Having been raised right here in Overland Park, former Blue Valley Northwest (and Kansas State) receiver Dalton Schoen knows the Kansas City Chiefs franchise as well as anybody. Born in 1996, he endured the eras of Dick Vermeil, Herm Edwards and Todd Haley during his early childhood — and eventually as a teenager.
“I remember growing up and the Chiefs weren’t so good,” said Schoen in a virtual press conference at the conclusion of rookie minicamp. The Chiefs signed him to a reserve/futures deal back in mid-February. “That’s what kind of makes it so cool to be here now. I grew up and there were some trying years, and then I remember when they hired coach Reid and turned things around those first years with Alex Smith — that huge comeback win they had that one year, and then when they got Tyreek (Hill) and (Travis) Kelce and all these guys.
“I remember seeing a preseason game when Kelce I think was a brand new tight end. He caught like a 60-yard touchdown, and I was like that guy’s going to be somebody, and here we are years later, and it’s just really cool that now I’m here in this building.”
Kelce likely presents as inspiration for Schoen, considering the tight end has grown from third-round pick to NFL superstar over the past seven-plus seasons. But it’s not as if Schoen necessarily needs it.
Schoen — to his own credit — earned first-team all-state honors with 42 receptions for 880 yards and eight touchdowns at Blue Valley Northwest in 2014 before walking on at Kansas State. He simply took each step in stride and eventually became a reliable receiver for the Wildcats.
“Going to K-State was a dream come true for me,” he said. “My first goal going there though was to get on the field. I was fighting for a job on special teams and stuff like that. Going into my sophomore year, I was just trying to earn a spot all of those and then all of a sudden, I kind of got in the mix there at receiver and ended up starting as a sophomore. So then all of a sudden your goals get a little bit higher. Going through my whole career there though, I was focusing on being the best I could be there. Kind of got to my end senior year point and gave it my all preparing for pro day and now to be here is just a true dream.”
Schoen had 470 yards his sophomore year, 520 yards his junior year and 579 yards his senior year, totaling nine receiving touchdowns over the three college seasons. Walking on and becoming a role player in his college offense was a challenge he conquered, one that helps him as he tries to make it at the pro level.
“It’s the exact same mindset,” he said. “Going there as a walk-on and being here as an undrafted free agent, you know you’re instantly kind of thrown to the bottom of the totem pole. You just got to have that mindset that you’re a street dog, you’re going to show up, you’re going to fight every day, you’re going to do most things that other guys don’t want to do or won’t do and you just got to keep fighting until you get the opportunity to prove yourself.”

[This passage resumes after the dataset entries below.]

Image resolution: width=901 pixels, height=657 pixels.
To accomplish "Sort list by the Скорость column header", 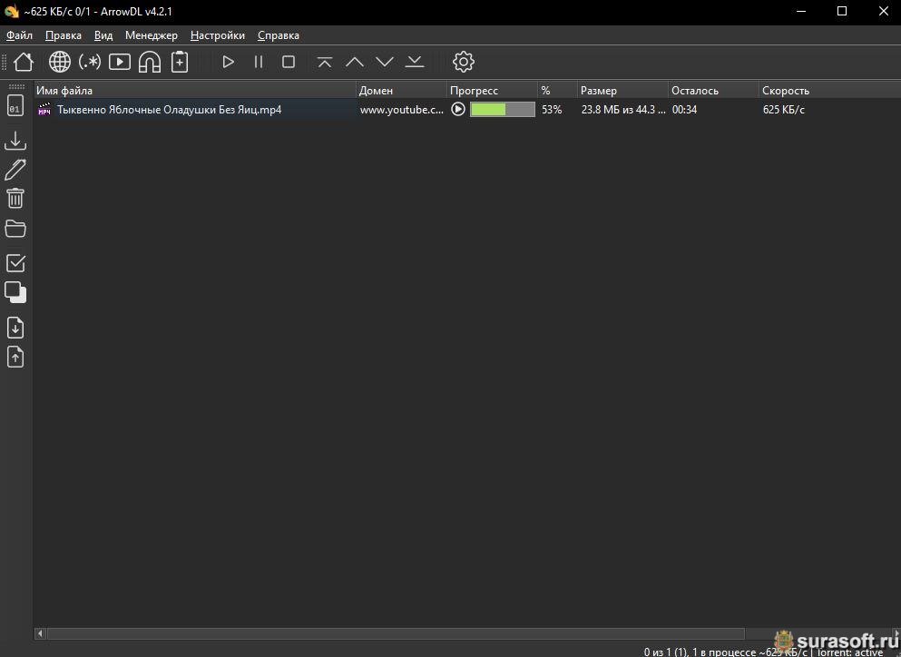I will coord(786,91).
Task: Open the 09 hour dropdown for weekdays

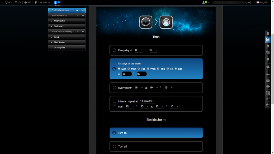Action: (126, 74)
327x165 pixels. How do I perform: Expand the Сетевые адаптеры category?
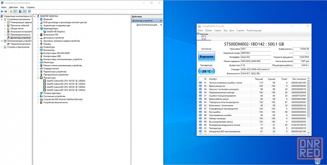tap(38, 93)
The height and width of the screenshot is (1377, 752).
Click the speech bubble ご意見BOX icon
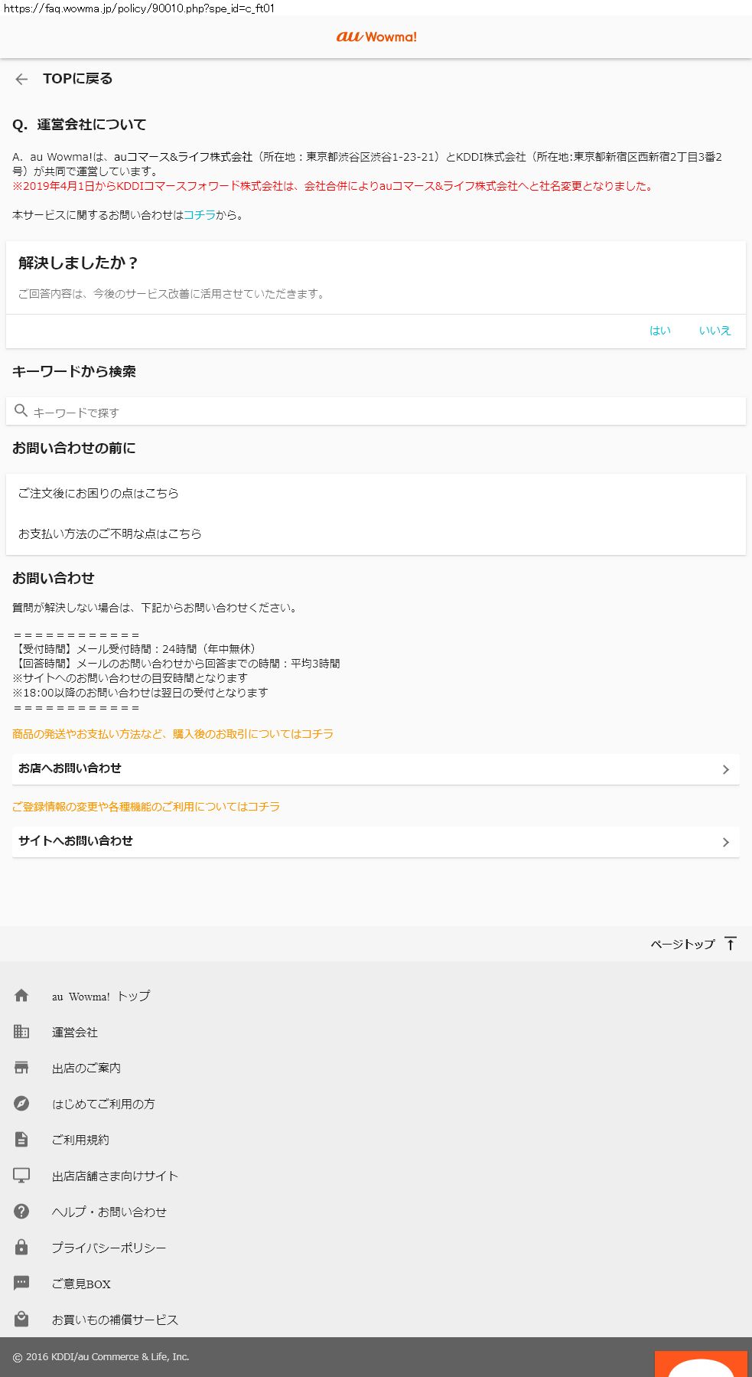point(21,1283)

The Los Angeles Chargers were the first to give Schoen an opportunity in 2020, but he did not make the team out of training camp. The pandemic greatly hurt the chances for undrafted free agents, in particular, as no preseason games meant no game film to serve as a league-wide proving ground. Teams also held fewer workouts throughout the year because of the special protocols.
Schoen said he had no regrets, feeling like he showed all he could given the circumstances. And now he is not only with a very familiar team but also with a very familiar teammate — former Kansas State receiver Byron Pringle.
“Me and B were good buddies at K-State,” Schoen said. “We started together in 2017. He texted me instantly right when he saw that I signed. He said hit him up if I had any questions about the playbook and he was in town one weekend and he was like, “Hey, let’s hit the field” and stuff like that. He’s been back in Tampa most of the time, so we haven’t been together working out that much or anything like that but we’ve definitely been in contact. He’s been helping me out.”
Given his local ties, Schoen will be an easy player to root for, as the Chiefs are expected to return to St. Joseph for training camp. With the offseason departure of wide receiver Sammy Watkins, the position is as open as it's ever been.
Still, making the team will be no easy task, considering just how many young receivers are vying for just a few spots. The one benefit for Schoen is that he has climbed what likely seemed like mountains before.
The question now is, can he do it again?